C’est à une véritable plongée dans le profil multiomique de la stéatose hépatique non alcoolique que se sont livrés les chercheurs de la troisième université médicale militaire de Chongqing (province du Sichuan, République populaire de Chine) . À l’issue de ce travail minutieux, ils ont identifié trois sous-types de cette pathologie chronique dite MASLD (pour metabolic dysfunction-associated steatotic liver disease) ou anciennement NAFLD (pour non alcoholic fatty liver disease) : NAFLD-mSI, NAFLD-mSII, et NAFLD-mSIII.
Pour parvenir à ce résultat, les auteurs ont analysé LES biopsies hépatiques et prélèvements urinaires et sanguins de 10388individus atteints de MASLD, puis ont procédé à une analyse multiomique : séquençage du génome, analyse du protéome, du phosphoprotéome, des lipides, du sérum et des urines.
Selon leurs conclusions publiées dans Science Translational Medicine, cette distinction est pertinente d’un point de vue clinique car chaque sous-type est associé à un pronostic différent. Les patients atteints de NAFLD-mSI (33 % de la cohorte) présentent les symptômes les plus modérés, alors que la NAFLD-mSII (20 %) se caractérise par des infiltrations de macrophages M1 et M2 dans les tissus hépatiques et un risque accru de cirrhose. Enfin, la NAFLD-mSIII (44 %) est le sous-type associé au risque le plus élevé de carcinome hépatocellulaire (CHC). Une petite partie de la cohorte n’était classée dans aucune des trois catégories.
Des profils d’expression distincts
Ces résultats ont ensuite été confirmés à l’aide d’une cohorte de 92 patients recrutés dans trois hôpitaux chinois. Toutefois, les auteurs insistent sur le fait que cette nouvelle classification devra faire l’objet de nouvelles validations sur des effectifs plus vastes, et surtout plus variés en termes d’ethnicité. Dans cette cohorte de validation, 21 % des malades du groupe NAFLD-mSIII ne présentaient pas de fibrose lors de leur classification, mais certains d’entre eux ont tout de même vu leur état évoluer vers une stéatose et un CHC, même en l’absence de facteurs de risque tels que le diabète ou l’obésité.

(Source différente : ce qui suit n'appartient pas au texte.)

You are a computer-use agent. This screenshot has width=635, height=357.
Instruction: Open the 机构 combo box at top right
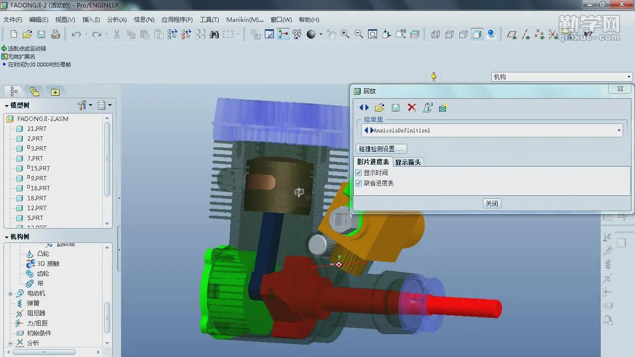click(x=629, y=76)
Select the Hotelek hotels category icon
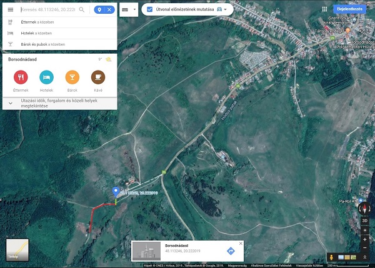The width and height of the screenshot is (375, 268). pyautogui.click(x=46, y=77)
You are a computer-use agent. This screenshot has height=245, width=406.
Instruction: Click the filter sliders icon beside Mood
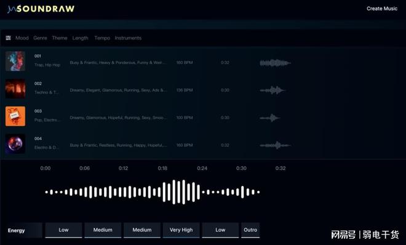pyautogui.click(x=8, y=38)
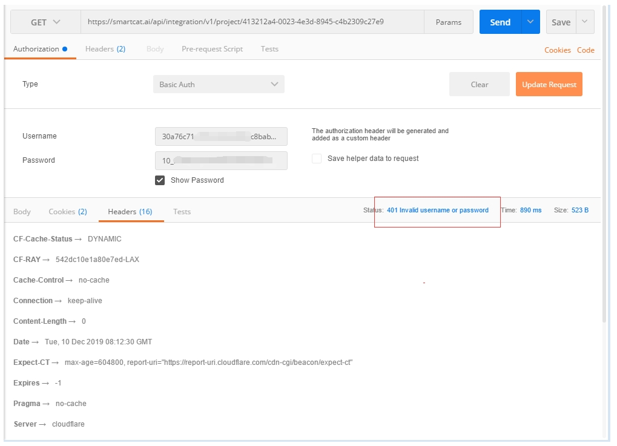
Task: Open the Headers (2) request tab
Action: click(x=105, y=49)
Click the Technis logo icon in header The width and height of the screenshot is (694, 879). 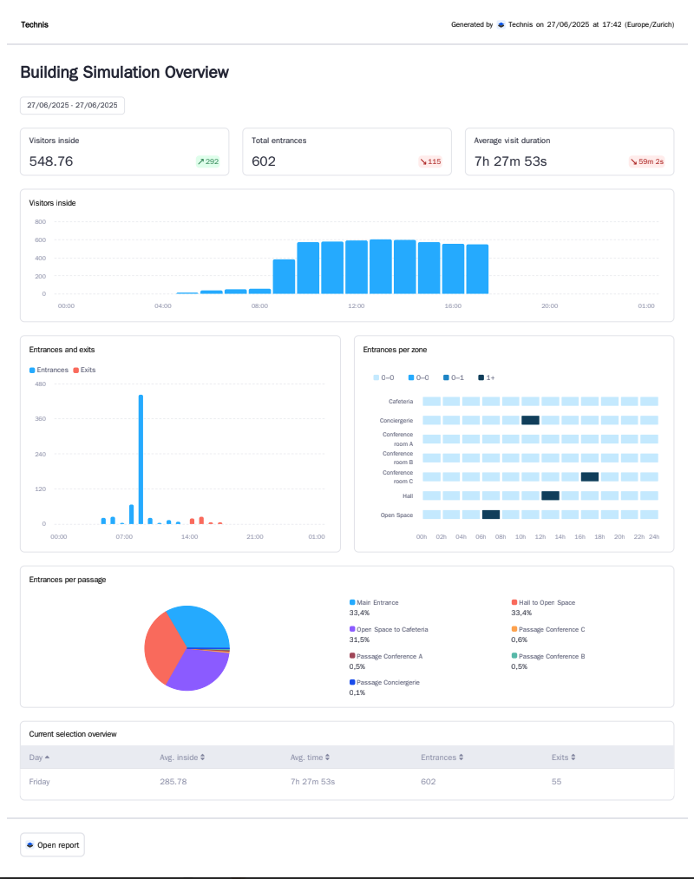coord(501,25)
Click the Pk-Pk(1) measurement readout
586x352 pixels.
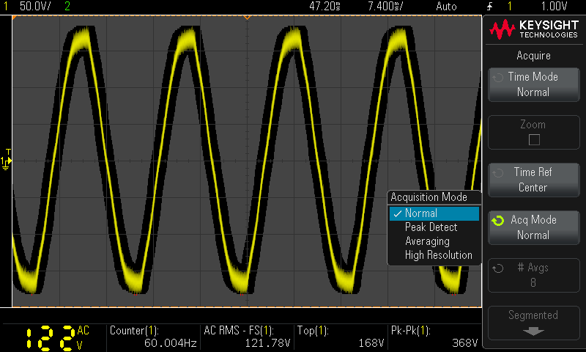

Chacun de ces sous-types se distingue par son profil d’expression protéique. Par exemple, la NAFLD-mSI est celle pour laquelle les niveaux d’expressions des gènes codant pour CYP1A2 et CYP3A4 sont les plus forts. Les NFLD-mSII se caractérisent par une forte infiltration des macrophages à cause du CCL2 hépatique lipido-induit et de production de CRP. Enfin, le surrisque de cancer observé dans le sous-type NAFLD-mSIII serait causé par une augmentation de la transcription d’oncogènes régulés par les protéines CEBPB et ERCC3 à la suite de l’activation de la cascade EGF-EGFR/CHKA/PI3K-PDK1-AKT.
Prédire l’efficacité des traitements, et en trouver de nouveaux
La MASLD peut progressivement évaluer vers une Mash (anciennement Nash), puis une cirrhose, voire un cancer du foie. Il n’existe que peu d’options thérapeutiques : en mars, l’Agence américaine du médicament (FDA) a autorisé le premier traitement dédié, le resmetirom (laboratoire Madrigal), après les bons résultats de l’étude Maestro-Nash. En Europe, sa demande d’autorisation de mise sur le marché (AMM) est en cours d’étude par l’Agence européenne du médicament (EMA).
Toutefois, on estime que seulement 29,9 % des patients pourraient réellement tirer un bénéfice clinique de ce traitement, sans que l’on dispose encore de moyen fiable pour les sélectionner. Les auteurs espèrent que leur nouvelle classification pourrait jouer un rôle en ce sens.
De nouvelles pistes de traitement pourraient émerger de ces travaux. L’abondante présence de CYP1A2 et CYP3A4 dans le foie est associée à une diminution du taux sérique de triglycérides et à une diminution du score de stéatose hépatique. De plus, les chercheurs ont constaté que la sous-activation des récepteurs FRX et PPARα chez les patients NAFLD-mSII augmente l’accumulation de lipides, réduisant l’action antistéatosique de CYP1A2 et CYP3A4. Les auteurs en déduisent que le fénofibrate connu pour maintenir à un niveau élevé l’activation de FXR et PPARα pourrait bénéficier aux patients NAFLD-mSII.